CHALLENGE A: According to the email reply about Dinorwig, how many units did National Grid typically keep for arbitrage when it owned the plant?
CHALLENGE B: Continue the email reply about Dinorwig's operation from its final sentence.

DOCUMENT PASSAGE:

══════════

Responding to Dave Andrews' email 
 
Dave
 
I have spent a little while looking for some public domain data I had but don't seem to be able to find it!  Your question is an interesting one but can't really be answered in the way you present it.  In the early days of the electricity market when Dinorwig was owned by National Grid they typically kept 2 units for arbitrage, 2 units spinning in air for short term reserve, and two units static for standing reserve; which fitted with the NGC contractual framework of the day.
 
With the advent of NETA and IP's ownership of the plant as part of a wider portfolio matters have become somewhat more sophisticated.  You can get an idea of what is going on from this interesting investor presentation of 2007.  If you look at slides 39 to 47 they illustrate how they use trading to add value to their anticipated generation output as timescales approach the day ahead stage.  Slides 89 to 98 show how at the day ahead stage they flip out of the arbitrage world and into the balancing and reserve markets.  Slides 108 and 109 illustrate a particular investment at Dinorwig that was intended to add to the overall value of these processes.

══════════

Collected data entries:

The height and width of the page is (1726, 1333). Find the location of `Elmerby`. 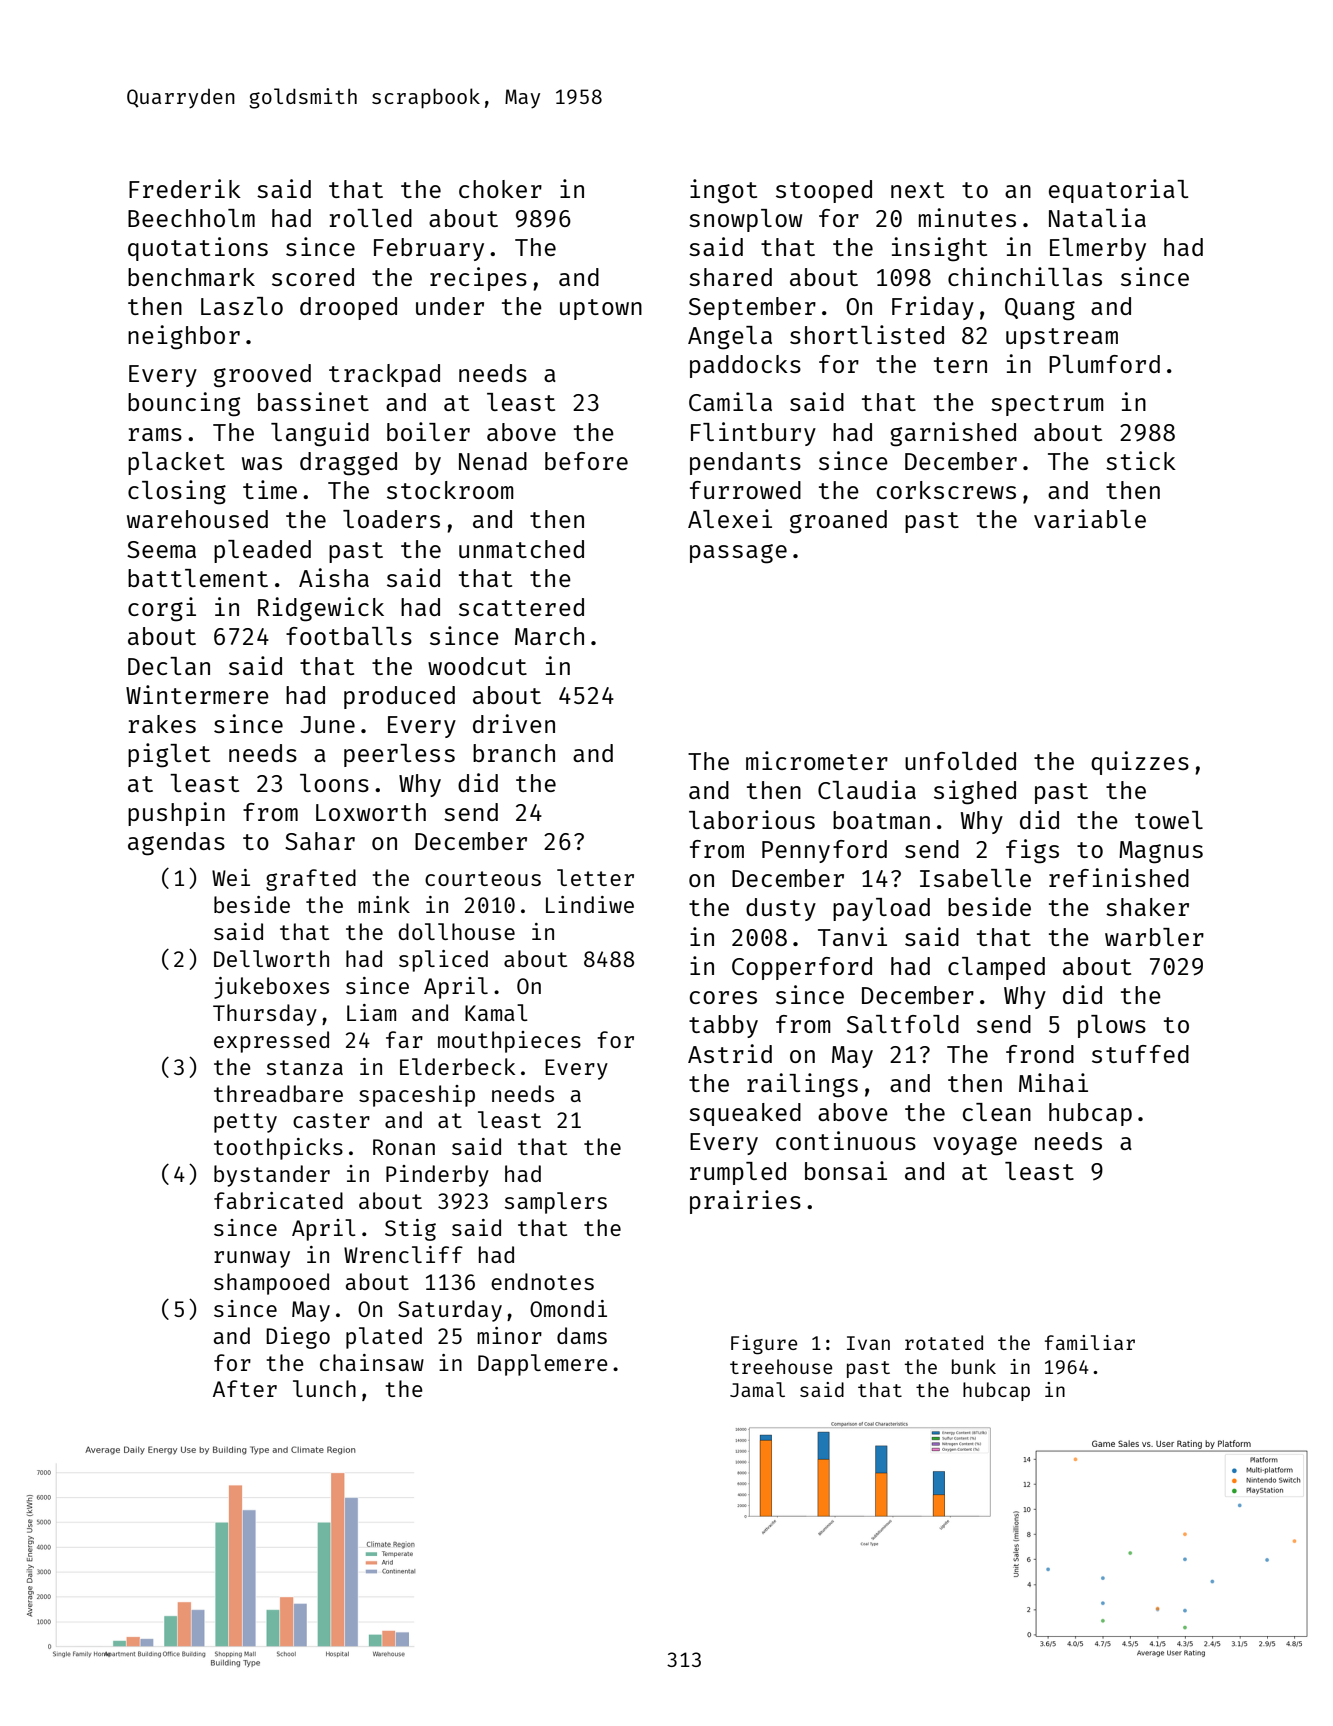

Elmerby is located at coordinates (1098, 249).
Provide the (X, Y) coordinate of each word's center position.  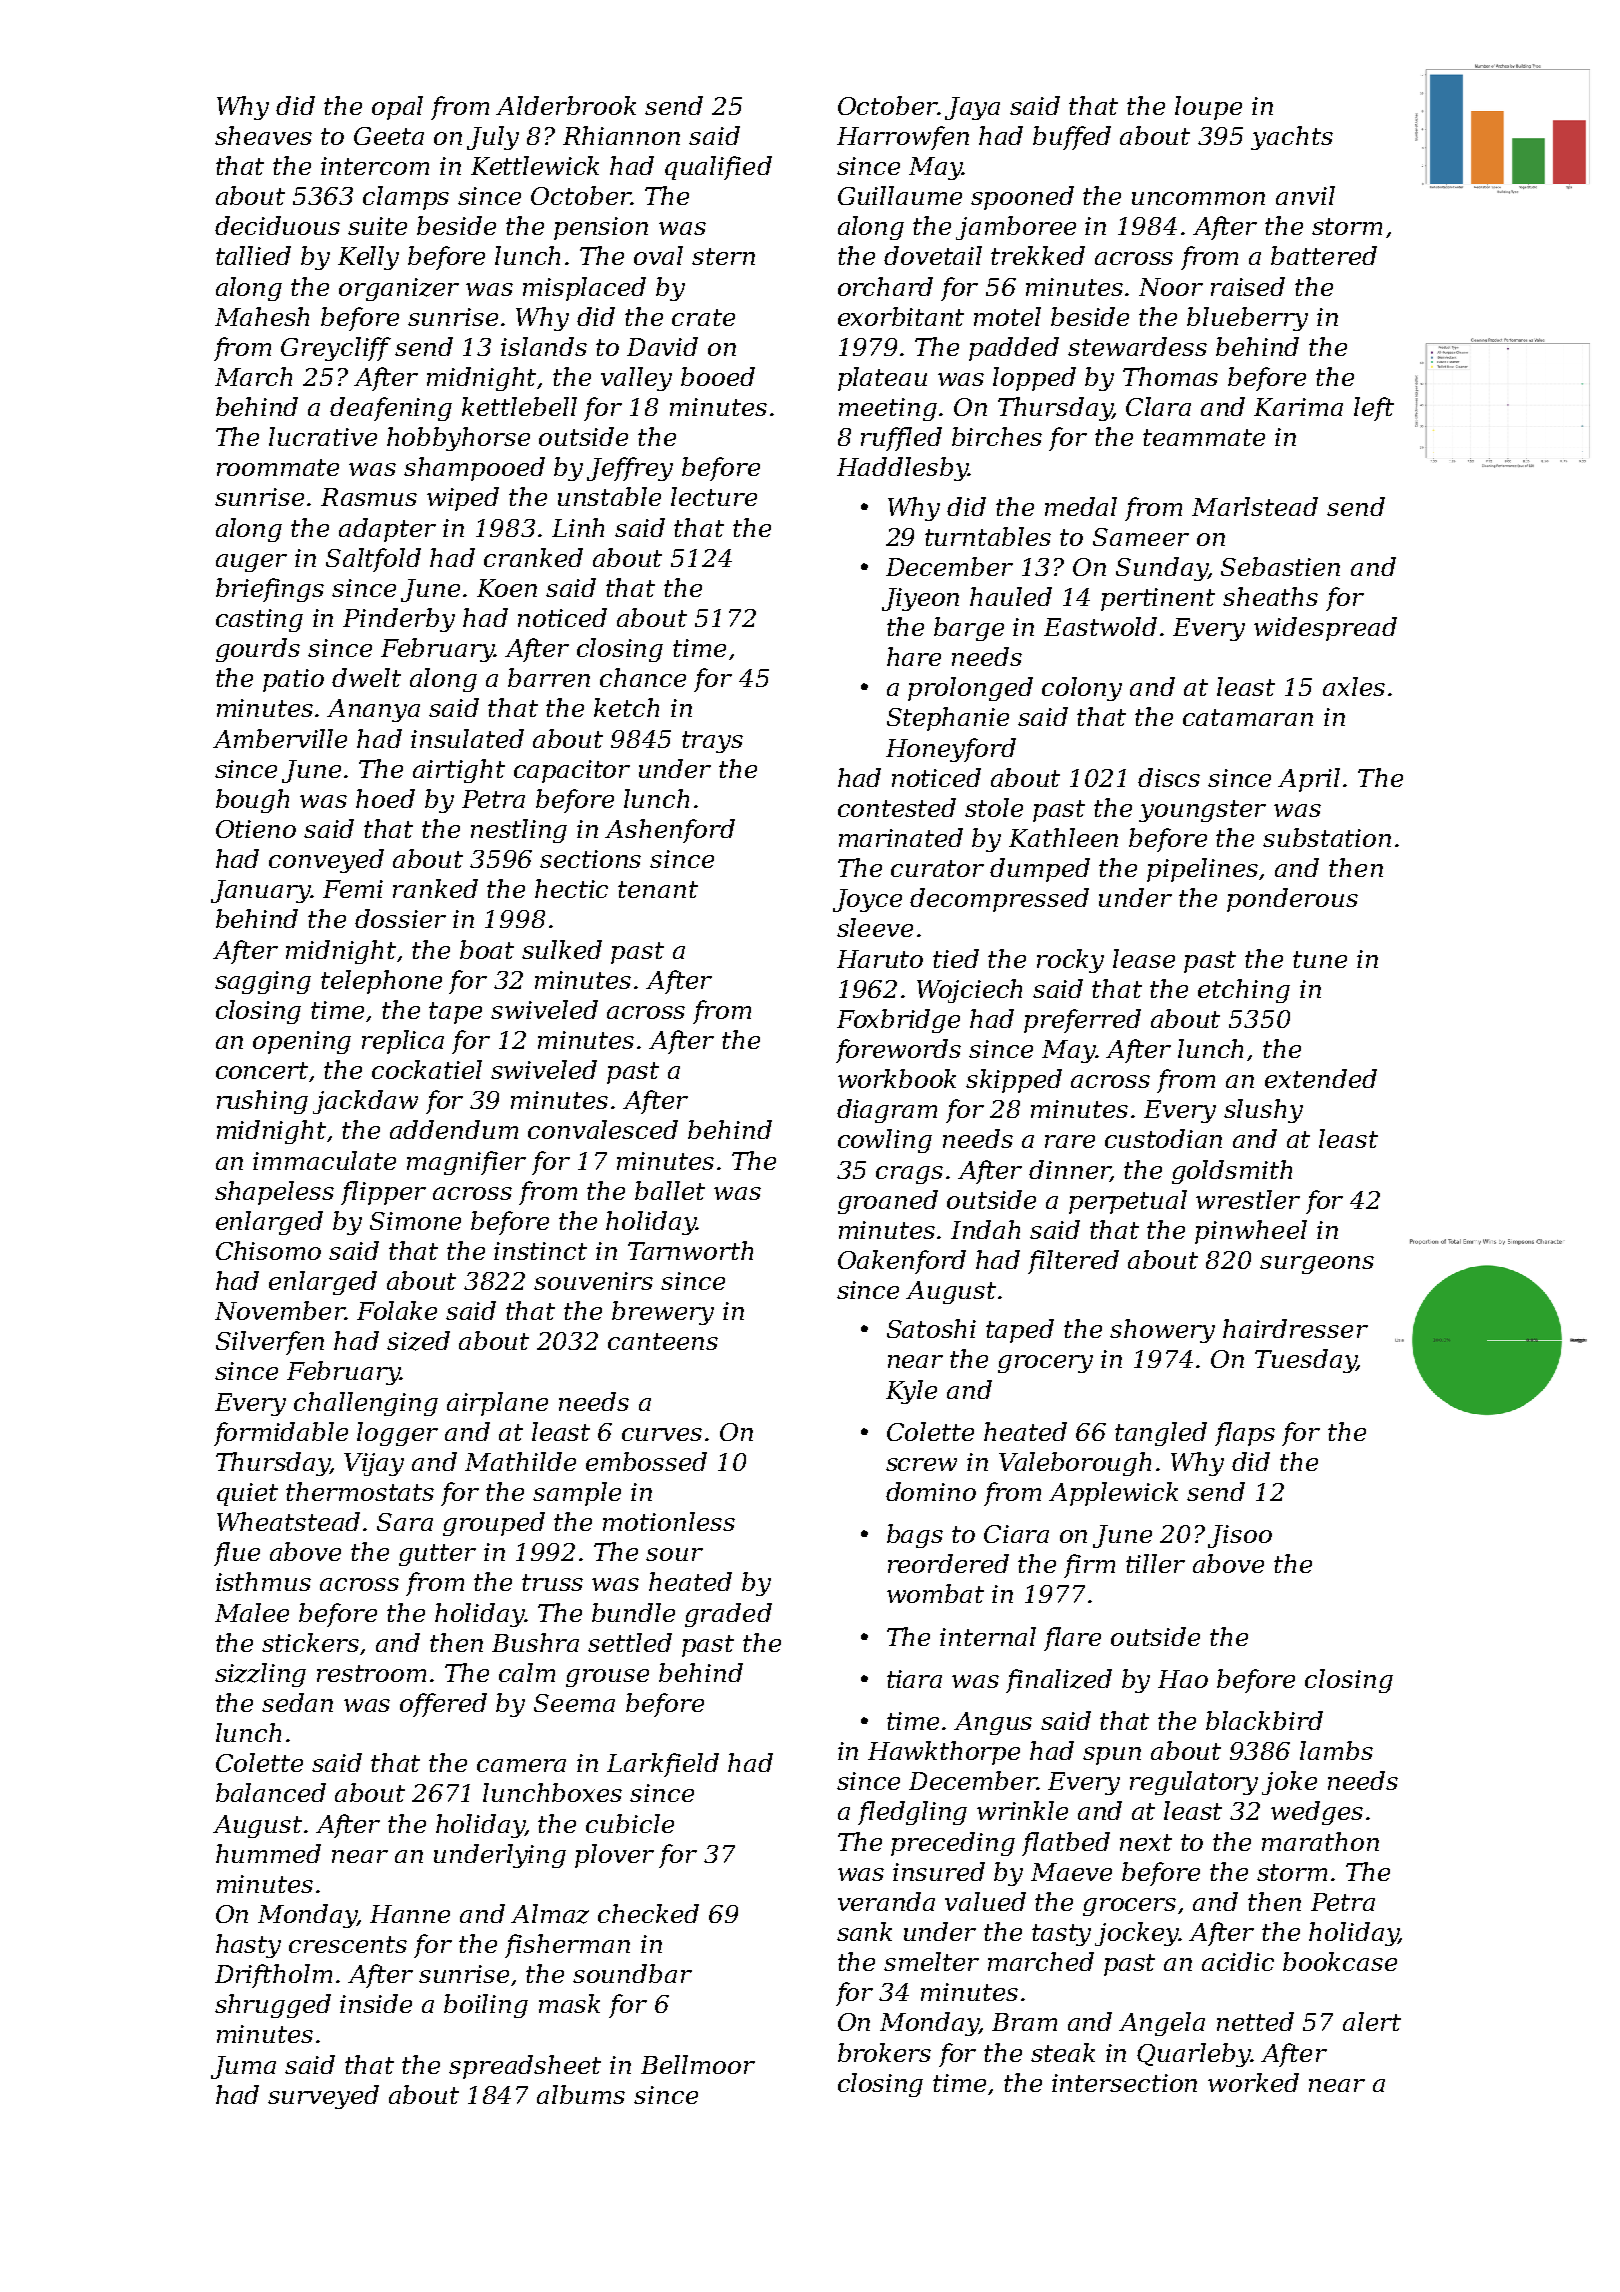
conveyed (326, 861)
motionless (669, 1521)
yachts (1292, 138)
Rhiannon (621, 135)
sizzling (260, 1675)
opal (397, 108)
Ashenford (670, 831)
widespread (1325, 629)
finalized (1059, 1681)
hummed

══════════

EXERCISE RESPONSE A: Two units.

EXERCISE RESPONSE B:
 
Somewhere I thought I had a much better picture of how this value optimisation evolves for the UK International Power portfolio as real time approaches; but I can't find it!!  I am not sure if any of this helps with the questions posed at the end of Andrew Smith's email.  It is all a matter of system inertia!
 
A - It should be possible to estimate the energy available at any instant in time and National Grid will hold a sufficiency of reserve dependent upon this estimate ... as enshrined in the SQSS
 
B - This reserve is there to stabilise frequency.  Voltage is another matter, and the costs more difficult to quantify I suspect
 
C - Observed frequency variations tend to be a function of the size of the system; UCTE is very stable, the Irish system fairly frisky!!
 
I doubt if any of this helps .... but it is all very interesting!!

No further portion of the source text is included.